Stability test of MOF
The degradation behavior of MOF was investigated by measuring the iron concentration with AAS at 213.9 nm. Sampling was performed at specific time intervals which were similar to drug discovery study at room temperature. Based on the results, 3% of the total iron was released owing to the MOF degradation that this amount was very small, therefore this MOF is stable in the SBF solution.
MTT test
The MTT test is one of the methods to evaluate the toxicity and this colorimetric method is based on revive and broken yellow crystals tetrazolium to purple formazan in mitochondria of living cells (
17,
18).

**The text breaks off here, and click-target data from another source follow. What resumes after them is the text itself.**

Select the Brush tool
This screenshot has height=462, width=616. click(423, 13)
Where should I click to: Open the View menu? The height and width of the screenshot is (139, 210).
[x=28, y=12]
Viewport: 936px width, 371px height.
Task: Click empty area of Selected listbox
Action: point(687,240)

The efficacy of free nanoparticle, drug, and nanoparticle-containing drug were investigated for their ability to eliminate breast cancer MCF-7 cells in 72 h by cell culture experiment. Based on the results in
Figure 8, the number of living cancer cells by nanoparticles containing drug is less than the free drug and nanoparticles and the highest cell death (lowest viability) in case of MOF-5-FU was indicated.